▶ _Tasks to complete_:
1/ In the editorial on life coaches and happiness research, at which university does Veenhoven work?
2/ Using the editorial on life coaches and happiness research, mark each statement yes or no and quote the words that decide it: (a) Keith Harrell wrote the book Attitude is Everything. (b) The happiness database draws on more than 800 studies. (c) Harrell called worrying a form of positive medication.
3/ Continue the editorial on life coaches and happiness research from its last sentence.

▶ _Source document_:
- - -

Archives of Psychiatric Nursing
Volume 22, Issue 4 , Pages 177-178, August 2008

Life Coaches and the World Database on Happiness Research

Article Outline

 

I HAD THE recent experience of attending the American Association of Critical Care Nurses National Teaching Institute and listening to life coach Keith Harrell advise us all to turn to the person next to us and say, “I feel good, I look good, and you're lucky to be sitting next to me.” Harrell (2003) is author of the book Attitude is Everything and a frequent speaker at conventions and conferences. Harrell further advised that worrying is a form of negative medication.

That same week, in preparing my presentations for Nurses Week 2008, I discovered the world database on happiness research maintained by Veenhoven (2008), an academic at Erasmus University in Rotterdam. Happiness as defined by Veenhoven is the degree to which an individual judges the overall quality of his life as a whole favorably. Economists study the happiness of nations as correlated with overall health data such as that reported to the World Health Organization. Other social scientists study happiness as related to personality characteristics, social groups, or cultural characteristics. The happiness Web site includes a register of the vast collection of scientific research on the subjective enjoyment of life, with reports of multiple correlates of happiness, including over 8,000 findings from more than 600 studies conducted across the world. Thus, the study of happiness is not a minor area of scientific investigation.

- - -

▶ _Record set_:
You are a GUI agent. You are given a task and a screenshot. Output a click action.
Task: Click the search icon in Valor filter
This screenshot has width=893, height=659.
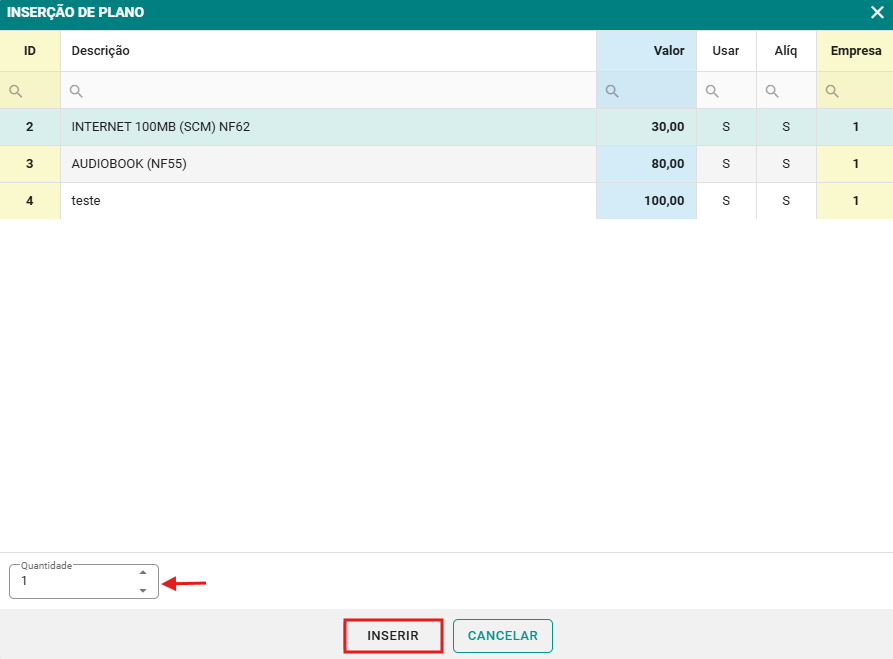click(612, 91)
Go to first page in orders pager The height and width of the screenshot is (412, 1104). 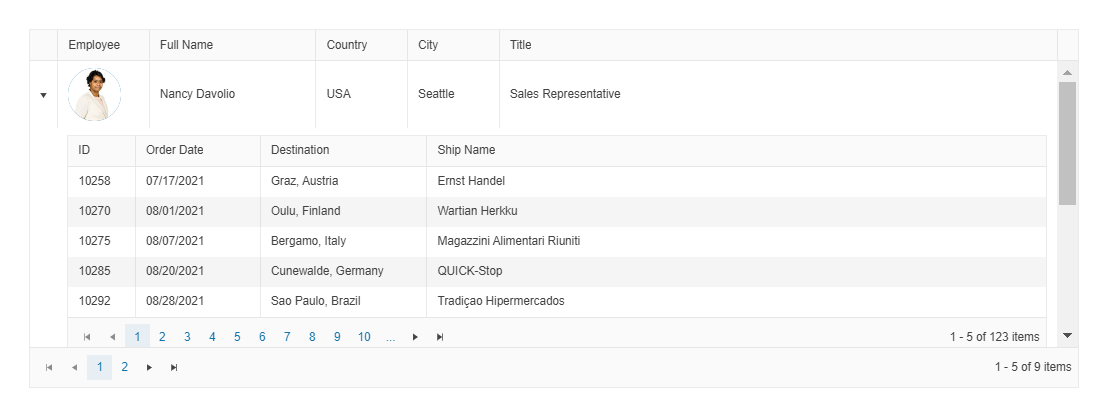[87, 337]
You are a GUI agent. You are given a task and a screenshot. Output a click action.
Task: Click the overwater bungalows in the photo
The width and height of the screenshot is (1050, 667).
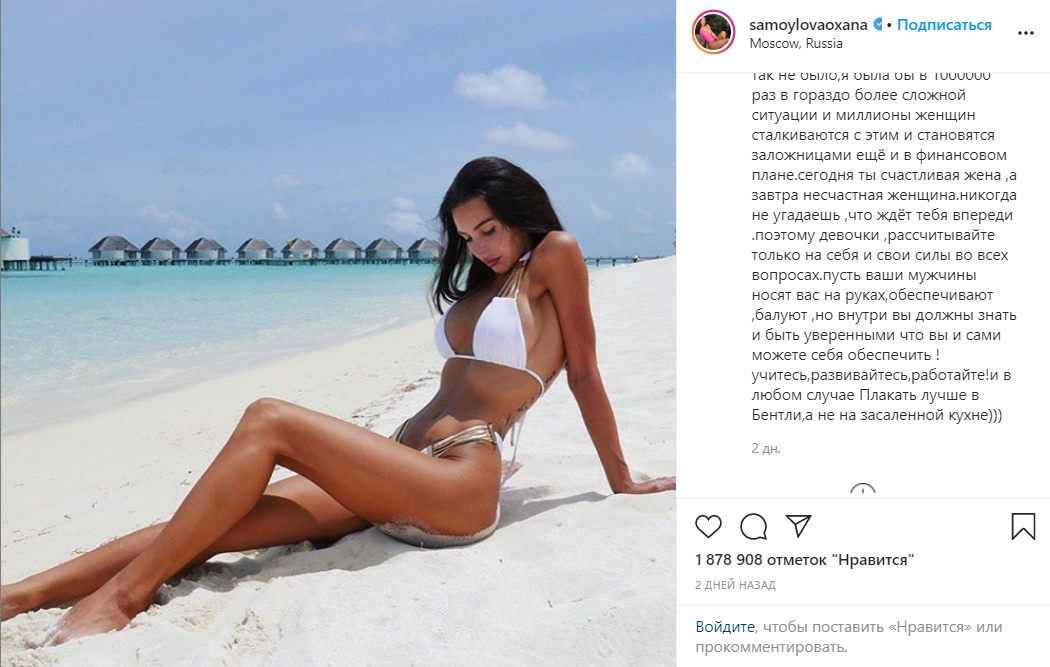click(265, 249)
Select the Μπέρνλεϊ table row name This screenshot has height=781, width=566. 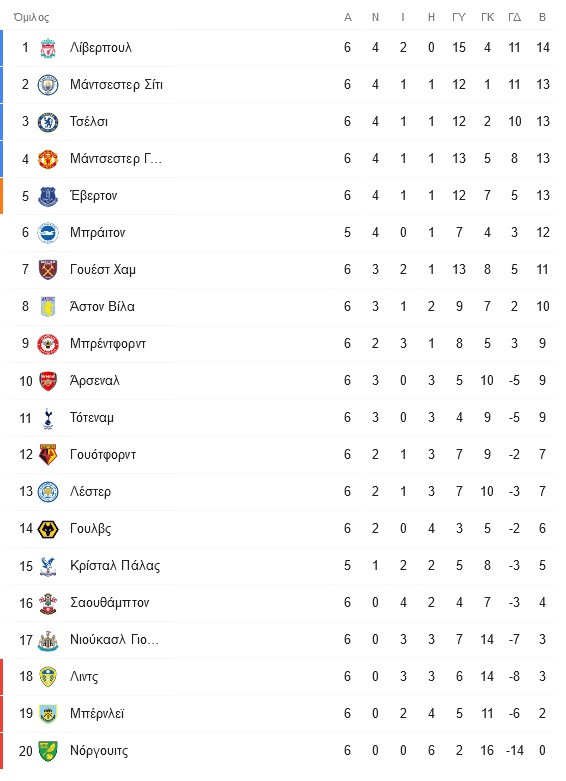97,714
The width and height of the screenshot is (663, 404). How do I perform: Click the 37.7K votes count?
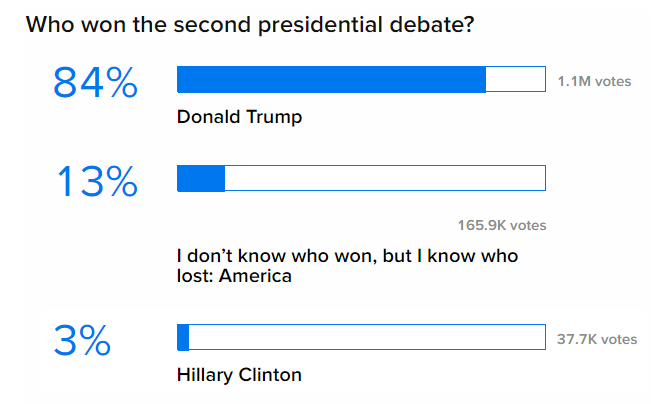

- - -

▶ _Per-task outputs_:
1/ Erasmus University in Rotterdam.

2/
(a) Yes: "Harrell (2003) is author of the book Attitude is Everything"
(b) No: "over 8,000 findings from more than 600 studies conducted across the world"
(c) No: "Harrell further advised that worrying is a form of negative medication."

3/
Both of these encounters, so close together in time and place, caused me to reflect on what we do each day as psychiatric nurses. So much of our work, both in the research and clinical practice arena, is centered on those with affective problems, including persons experiencing depression, mania, anxiety, or panic disorders. Whereas attitude change is an important part of the interventions we use to help individuals learn new behaviors, unfortunately, it is not as simple as finding a life coach. Then again, perhaps as psychiatric nurse therapists, we are the “life coaches” for those in need of our services. As we test therapies ranging from conventional psychotherapies to the more recently acknowledged complementary and alternative therapies, our clients are persons beyond the “worried well” who most often seek the advice of life coaches. Their pain is stronger, and their needs are greater. At the same time, our clients also need to affirm the positive aspects of life, to move beyond worries of the past and the future, and to make the most of the present. I recently synthesized my own understandings of the meaningfulness of life as related to understandings of health and illness, life and death, and the work that nurses do to enhance meaning in individuals' lives (Fitzpatrick, 2008). Most of my research related to the affective components of life meaning has been focused on depressive symptoms. Perhaps the study of happiness will extend the conceptualization to more positive variables and related health outcomes.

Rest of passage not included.